No wonder then that there has been a rise in the number of professional trustees appointed to support MNTS in their role.
However almost three-quarters (73 per cent) of incumbent professional defined benefit (DB) are planning to step down from the trustee board within the next three years.
Of those, more than a tenth (13 per cent) plan to exit their role in less than six months, while a further 37 per cent are planning their exit in seven to 11 months’ time. A fifth (22 per cent) plan to leave within one to three years. This takes the mean number of months in which DB pension trustees plan to step down from their role to 16 months – down from 20 months when the survey was last undertaken in 2022.
The figures come from research from Charles Stanley Fiduciary Management which reveals just under a third (31 per cent) of those throwing in the towel are motivated to do so by onerous reporting requirements.
Meanwhile more than a fifth (22 per cent) say the regulations are too burdensome, and the same number feel they lack the sufficient knowledge to carry out the role.
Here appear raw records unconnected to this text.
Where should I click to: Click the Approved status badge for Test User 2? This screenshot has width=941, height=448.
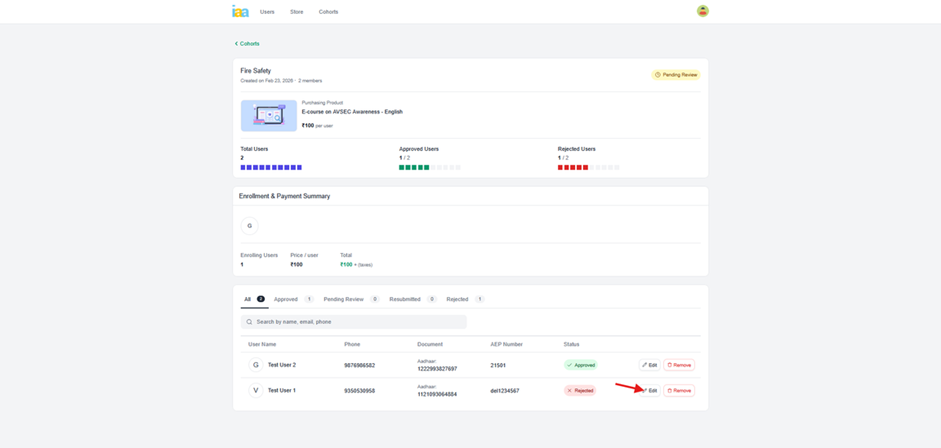coord(580,365)
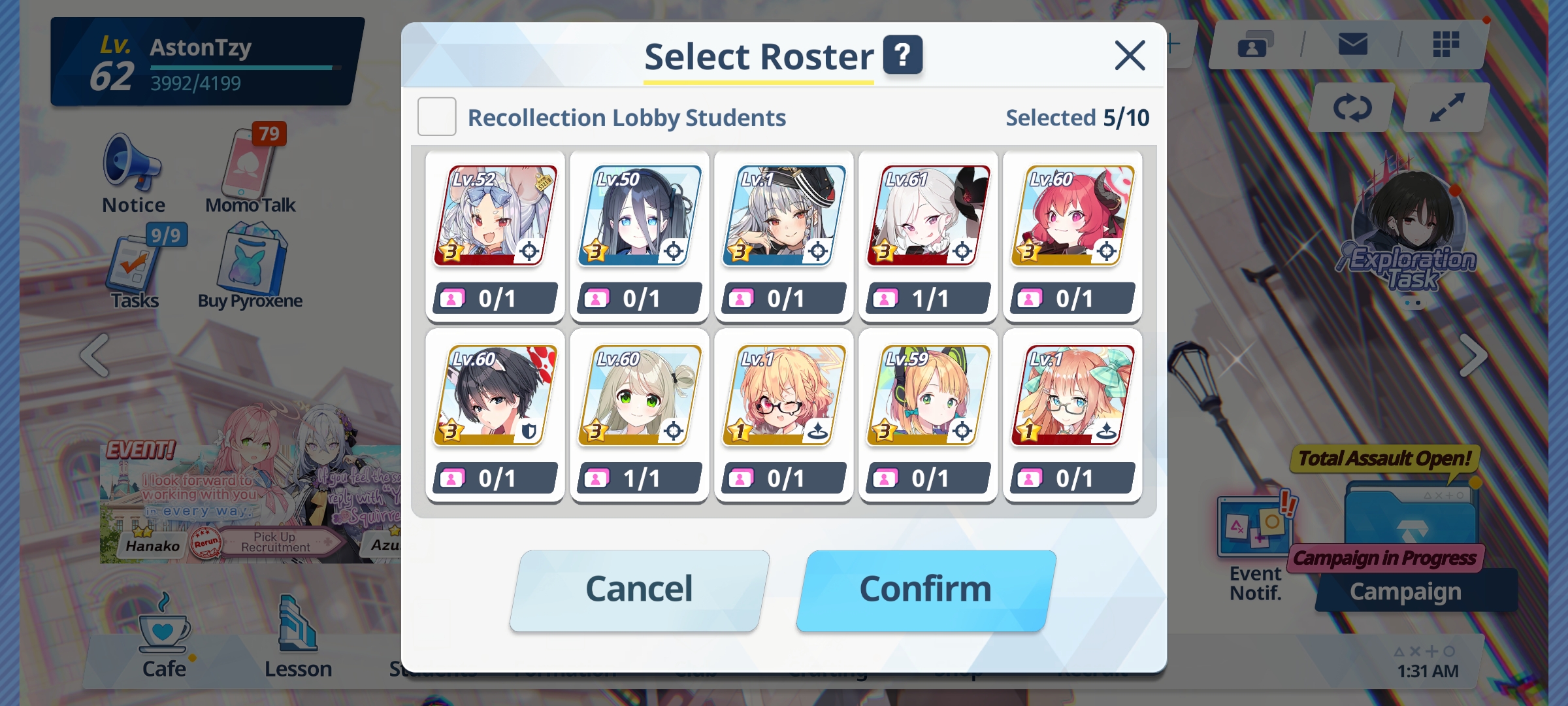Tick the Recollection Lobby Students checkbox
Viewport: 1568px width, 706px height.
436,117
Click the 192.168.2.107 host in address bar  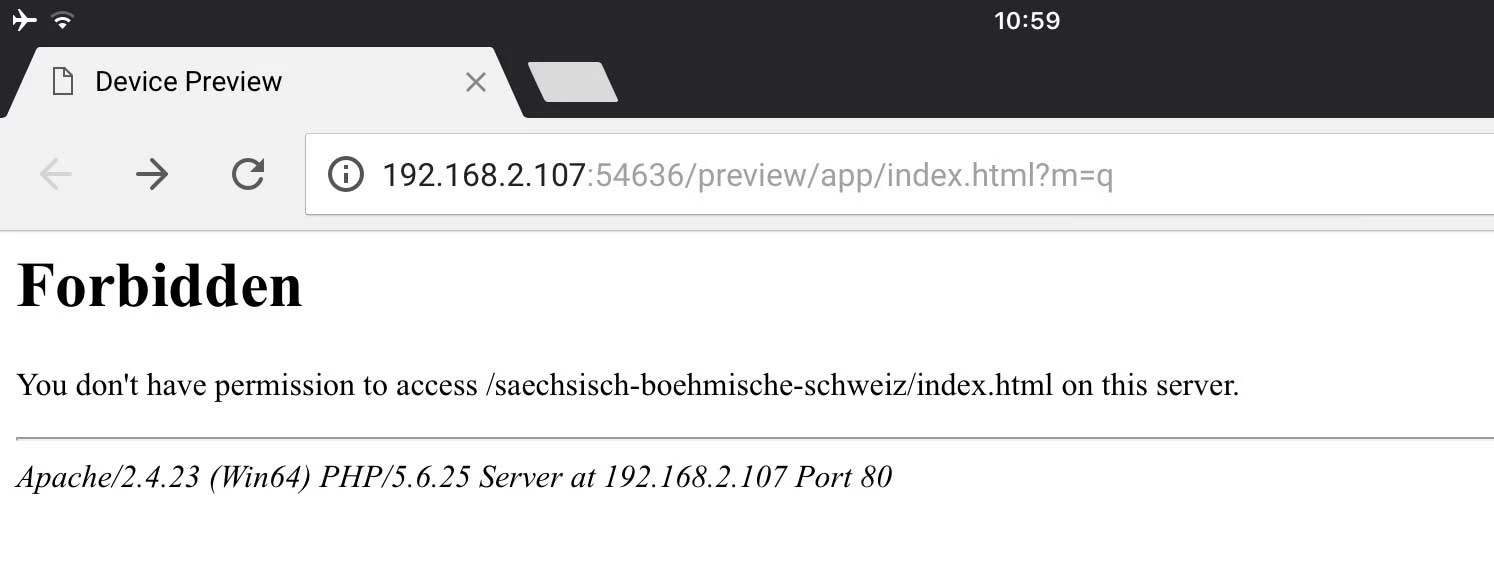[x=483, y=176]
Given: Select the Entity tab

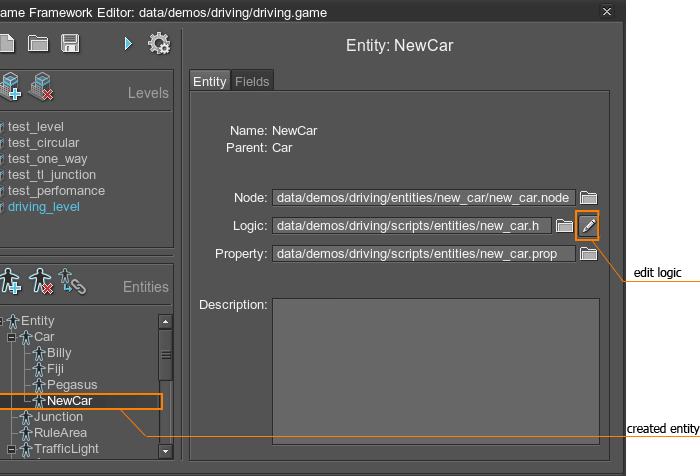Looking at the screenshot, I should click(209, 82).
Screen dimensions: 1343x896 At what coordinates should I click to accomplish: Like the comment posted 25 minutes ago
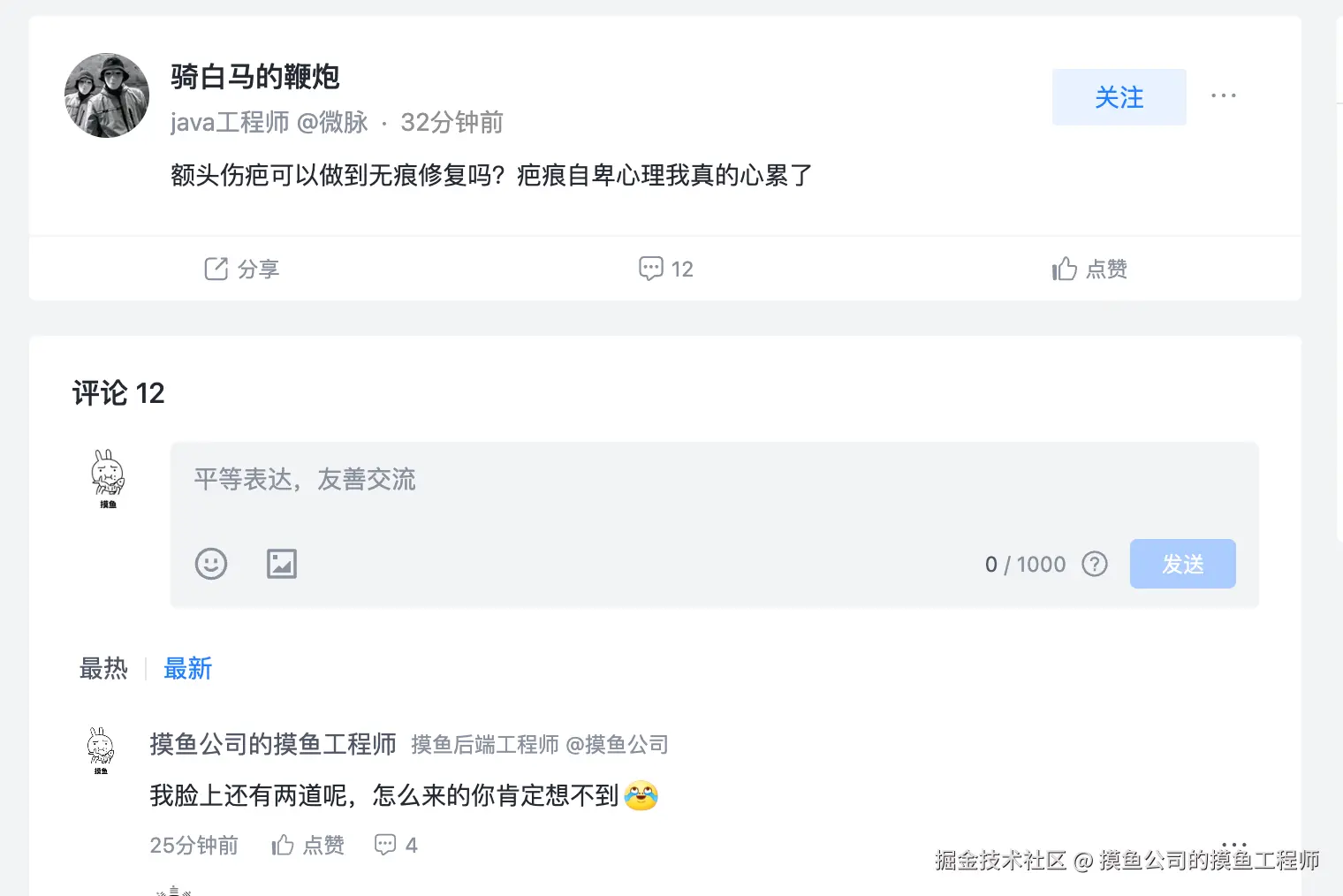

Bob Campion, Senior Portfolio Manager, Charles Stanley Fiduciary Management, says: “Pensions regulation is notoriously complex and continues to grow rather than become simpler. The responsibility for this lies squarely with tPR (the Pensions Regulator) who can do more to streamline the reporting requirement.”
Last November in his Mansion House speech, Chancellor Jeremy Hunt announced a review into whether pension trustees are “properly equipped, supported, and regulated to meet the demands of this role”.
“It is clear there is space for action to ensure that all trustees are able to work effectively. Every saver deserves to know their pension is being well looked after, no matter how small the scheme,” Hunt said.
The Department for Work and Pensions and tPR will create a register of trustees who are able to support schemes that “require additional support to fulfil their obligations”.
But whether this approach tackles the underlying reason that professional trustees feel overwhelmed to the point they are exiting the role is up for debate.
Further the Charles Stanley research suggests that unless younger members of the workforce are encouraged to rake up the role, there will be a significant gap left by those – 39 per cent – who are planning to retire.
Campion says: “Anecdotally we are seeing a noticeable growth in younger trustees – the main change needs to be structuring of the role as a first career rather than a career change option for experienced professionals.”
He concludes: “To avoid a sudden shortfall in professional oversight which would put people’s pensions and investments at risk, the industry needs to radically increase efforts to try to attract and retain the required influx of new talent.”